- [Exercise objective] Extract every line of the records that contains the word "scrollbar".

>> begin Dataset content

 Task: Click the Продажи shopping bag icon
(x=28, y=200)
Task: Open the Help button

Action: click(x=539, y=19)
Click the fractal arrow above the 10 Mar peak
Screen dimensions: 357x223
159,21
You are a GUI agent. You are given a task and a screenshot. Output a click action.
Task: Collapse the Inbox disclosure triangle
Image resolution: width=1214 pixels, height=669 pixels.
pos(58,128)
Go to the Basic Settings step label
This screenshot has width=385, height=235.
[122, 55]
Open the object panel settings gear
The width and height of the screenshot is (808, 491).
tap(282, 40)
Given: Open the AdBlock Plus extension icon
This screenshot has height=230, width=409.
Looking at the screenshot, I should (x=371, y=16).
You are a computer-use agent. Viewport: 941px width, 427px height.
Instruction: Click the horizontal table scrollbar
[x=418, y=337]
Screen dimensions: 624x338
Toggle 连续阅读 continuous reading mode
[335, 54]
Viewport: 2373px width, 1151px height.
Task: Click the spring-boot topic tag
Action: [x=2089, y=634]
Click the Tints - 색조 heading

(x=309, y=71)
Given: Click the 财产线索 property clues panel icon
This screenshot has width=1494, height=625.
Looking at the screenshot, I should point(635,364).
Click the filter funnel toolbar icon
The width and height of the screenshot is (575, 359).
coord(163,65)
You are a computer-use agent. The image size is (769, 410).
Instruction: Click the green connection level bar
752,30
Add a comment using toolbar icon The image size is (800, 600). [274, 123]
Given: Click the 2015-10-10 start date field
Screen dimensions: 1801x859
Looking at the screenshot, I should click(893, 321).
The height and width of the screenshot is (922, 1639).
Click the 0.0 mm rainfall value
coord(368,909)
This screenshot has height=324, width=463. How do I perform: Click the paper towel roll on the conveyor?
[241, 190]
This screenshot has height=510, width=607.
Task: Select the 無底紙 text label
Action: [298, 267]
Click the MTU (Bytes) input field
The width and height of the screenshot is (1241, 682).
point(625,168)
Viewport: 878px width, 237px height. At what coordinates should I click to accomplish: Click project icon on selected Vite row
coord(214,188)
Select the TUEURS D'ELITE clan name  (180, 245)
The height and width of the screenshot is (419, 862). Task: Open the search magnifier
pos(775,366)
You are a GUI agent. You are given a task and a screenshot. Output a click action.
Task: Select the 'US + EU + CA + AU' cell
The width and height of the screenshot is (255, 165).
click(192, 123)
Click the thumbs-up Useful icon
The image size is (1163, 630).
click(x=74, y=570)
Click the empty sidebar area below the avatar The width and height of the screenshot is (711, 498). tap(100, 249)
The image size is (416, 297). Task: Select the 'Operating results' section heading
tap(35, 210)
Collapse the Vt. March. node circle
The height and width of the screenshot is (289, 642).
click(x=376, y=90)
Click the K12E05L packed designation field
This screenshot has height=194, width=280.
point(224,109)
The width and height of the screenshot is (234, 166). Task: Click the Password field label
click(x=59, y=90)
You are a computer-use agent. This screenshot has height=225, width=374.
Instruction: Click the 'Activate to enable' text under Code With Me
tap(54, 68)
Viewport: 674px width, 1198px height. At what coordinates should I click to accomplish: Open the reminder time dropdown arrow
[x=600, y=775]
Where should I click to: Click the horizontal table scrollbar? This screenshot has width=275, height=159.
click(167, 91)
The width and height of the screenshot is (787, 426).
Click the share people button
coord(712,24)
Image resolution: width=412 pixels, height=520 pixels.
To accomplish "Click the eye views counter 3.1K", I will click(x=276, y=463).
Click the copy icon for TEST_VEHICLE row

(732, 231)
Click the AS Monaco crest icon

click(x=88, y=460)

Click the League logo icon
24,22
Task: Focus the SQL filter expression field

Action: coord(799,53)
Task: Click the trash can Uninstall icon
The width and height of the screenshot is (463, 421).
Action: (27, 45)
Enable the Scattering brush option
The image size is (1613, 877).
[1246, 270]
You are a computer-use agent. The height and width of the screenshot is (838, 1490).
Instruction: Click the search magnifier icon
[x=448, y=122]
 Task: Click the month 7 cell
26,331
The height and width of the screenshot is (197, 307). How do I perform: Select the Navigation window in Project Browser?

>> end Dataset content

- [Correct response]
Instruction: Click the horizontal table scrollbar
Where should I click to: Click the horizontal table scrollbar? This screenshot has width=275, height=159.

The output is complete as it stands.